On the shorter time frames, like the intraday time frames, I am active 6-7 hours every day. I am watching Level 2 which is basically a glorified time and sales.
What is a time and sales?
For the uninitiated, it is a real time tally of the trades which happen at offer and trades which happen at the bid. This is as real time as it gets. No lag. No past tense. Real time.
Yes, it does not include all dark pool orders but then in a market like NQ or the emini S&P500 there are no dark pools. There is only one Limit order book (CLOB) and every one gets matched the same way based on the matching algorithm provided by the echange. Really large block trades get traded in a funky way based on the product - for instance, the EMini ES matching algorithm may be slightly different than that of the treasury futures where if you are not in line, you may still get preference to match you with another trader who may be wanting to trade the same size as you are. However that is a conversation for a different day but suffice to say, I am watching level 2 predominantly every day, this is where I spend most of my eyeballs (when I am not tweeting).
This is the most real time way you can interact with the market IMO.
Also note that my intraday levels are for the intraday session only. I do not like to hold any trades over night in the futures when it comes to the daily levels- my daily plan levels are only for the session in context. This is important to mention because it determines my bias for the day. So if on Monday the market closes below 4430 but on Tuesday it opens above 4430 - in that case, on Tuesday, my context is that the market opened above 4430- not that it closed one day ago below 4430. That is past history already.
Now can you use these concepts in anything longer term?
Yes, you can and this is exactly how I come up with my levels by stringing together individual sessions but it has to be seen in a continuum rather than day to day. If you do not follow the market every day, intraday then you will lose a lot of important context. This context can not be captured on charts alone - I really do not want to hurt any one who may be a heavy chart user by saying this and my apologies if I did end up hurting someone’s feelings. This is really my opinion and mind you before I was a tape reader, I was a chart trader for 10+ years. So I know both worlds very well. Do they both complement each other? Yes, in long term analysis they do. However, there is just an extra layer of perception when you watch the tape which is somehow missing if you just watch the charts.
A lot of guys in the US, especially on the East Coast simply can not watch the CME or the CBOT markets during the cash session. The markets open at 930 and by then they are at their day jobs. The closest markets I have seen behave similar to the Emini ES are MJNK which is the mini Nikkei with similar moves and point value like ES. And in the Europe it is the BUND (FGBL ticker). Now Bund is the German bond market but in terms of moves it is very similar to the ES. So any one disciplined enough to trade the MJNK at 7 PM in night or the BUND really early in the AM has these options and I just wanted to share as a FYI. If I can not sleep, I will not mind trading these myself.
Rest of this section is divided into below subsections:
DOM- if you are very very new to level 2 then I will say start with this one. If you are a DOM power user already, skip this.

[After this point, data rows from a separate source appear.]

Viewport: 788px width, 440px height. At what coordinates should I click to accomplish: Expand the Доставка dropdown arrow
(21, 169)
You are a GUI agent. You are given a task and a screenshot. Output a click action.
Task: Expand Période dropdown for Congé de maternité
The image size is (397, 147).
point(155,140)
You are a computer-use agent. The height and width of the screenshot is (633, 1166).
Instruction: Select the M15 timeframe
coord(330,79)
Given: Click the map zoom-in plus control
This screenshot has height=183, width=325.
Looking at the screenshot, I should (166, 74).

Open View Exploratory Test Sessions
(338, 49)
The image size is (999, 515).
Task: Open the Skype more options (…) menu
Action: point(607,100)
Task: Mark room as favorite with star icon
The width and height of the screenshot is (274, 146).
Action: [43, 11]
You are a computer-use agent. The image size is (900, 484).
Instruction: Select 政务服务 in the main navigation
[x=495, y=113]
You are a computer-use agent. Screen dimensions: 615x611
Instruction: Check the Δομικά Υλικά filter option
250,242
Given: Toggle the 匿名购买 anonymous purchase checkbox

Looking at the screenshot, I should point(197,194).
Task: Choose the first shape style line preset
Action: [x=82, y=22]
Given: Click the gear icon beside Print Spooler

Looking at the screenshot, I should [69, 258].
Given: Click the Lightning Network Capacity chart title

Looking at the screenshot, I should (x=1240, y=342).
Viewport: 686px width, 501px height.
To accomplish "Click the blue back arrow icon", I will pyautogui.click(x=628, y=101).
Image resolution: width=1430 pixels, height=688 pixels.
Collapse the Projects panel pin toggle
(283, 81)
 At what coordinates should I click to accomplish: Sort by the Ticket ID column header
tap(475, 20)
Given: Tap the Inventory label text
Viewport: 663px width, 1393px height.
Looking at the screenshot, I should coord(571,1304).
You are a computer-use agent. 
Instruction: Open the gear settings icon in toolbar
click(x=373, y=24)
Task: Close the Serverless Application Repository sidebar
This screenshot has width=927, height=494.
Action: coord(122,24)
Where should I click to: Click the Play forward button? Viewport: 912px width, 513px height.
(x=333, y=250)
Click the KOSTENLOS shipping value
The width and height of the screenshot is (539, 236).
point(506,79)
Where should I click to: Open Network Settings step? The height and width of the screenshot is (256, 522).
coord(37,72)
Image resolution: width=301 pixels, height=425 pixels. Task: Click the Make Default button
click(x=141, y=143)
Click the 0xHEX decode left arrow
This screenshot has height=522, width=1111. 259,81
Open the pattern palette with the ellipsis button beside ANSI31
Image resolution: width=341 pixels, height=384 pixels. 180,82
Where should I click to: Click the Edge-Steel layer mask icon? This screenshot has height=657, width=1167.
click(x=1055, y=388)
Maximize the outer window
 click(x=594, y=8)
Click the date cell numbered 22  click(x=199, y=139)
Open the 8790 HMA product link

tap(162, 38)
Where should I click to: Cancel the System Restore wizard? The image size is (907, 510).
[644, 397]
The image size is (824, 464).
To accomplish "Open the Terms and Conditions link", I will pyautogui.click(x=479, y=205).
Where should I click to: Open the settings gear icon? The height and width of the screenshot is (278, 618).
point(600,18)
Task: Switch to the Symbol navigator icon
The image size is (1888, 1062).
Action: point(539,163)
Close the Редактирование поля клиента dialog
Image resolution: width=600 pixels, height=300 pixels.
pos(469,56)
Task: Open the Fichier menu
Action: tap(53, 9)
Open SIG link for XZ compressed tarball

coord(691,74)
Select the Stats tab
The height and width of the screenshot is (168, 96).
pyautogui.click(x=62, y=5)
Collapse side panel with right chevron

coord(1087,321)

Structure - the very first thing I want to be aware of when the opening bell strikes is the structure itself. Where is this market opening in terms of prior day, prior week, in relation to my own levels etc.
Internals - market is alive and the internals are its pulse. So I want to know what is the internals of the market actually doing.
Momentum- 7 out of 10 days in market tend to be range bound and only 20-30% are trend days. This part of the analysis lets me visualize if this market is trending or likely to balance. I also throw in some tools like VWAP just to gauge what other traders may be thinking or likely to do.
This is it!
I do not do any super complicated analysis outside of this. If something is gonna work, it is gonna work for me using these 3 things. If it is not gonna work, then even quantum physics is not gonna work.
Why do I say that? Because the intraday session is simply too fluid. You have atleast 100000 large traders and equally smaller traders active at any point. These large traders may initiate an algorithm to sell or buy at any time. This makes the market very unpredictable and finicky. Yes, there are guys who will claim that you buy calls now every day and you are set for life ;)
But I disagree (respectfully).
This strategy, whatever it is, is working in this moment. In these few weeks and months. I do not think this will continue to work. I think this is actually an extremely bad strategy! So if I plan to be doing this for a long long time for years to come, I have to come up with a solid plan. A robust strategy based on some underlying principles which do not change every week!
Use the July 4th FREEDOM discount below to read the post. This is one of the lowest prices this year, do not miss the chance to subscribe before price hike!
DOM
Reading the tape or the DOM is more of an art than science and it is mostly about the screen time. I think you need at least one year to 18 months of screen time with the DOM to begin getting conversant with it.
There is no one single, right or wrong way about reading the DOM. Individual traders can interpret in different ways based on their time frames. As far as I am concerned, I use it to gauge buy and sell pressure via at-bid and at-ask trades.
This link below is a start to begin understanding the basic concepts behind it.
Macro-Structure
I use Volume Profile to understand the macro structure of the market at the open. Notably I am cognizant of where the market has opened with relation to prior day’s range. Where are prior day’s HVN and LVN? These HVN and LVN can potentially offer support or resistance levels.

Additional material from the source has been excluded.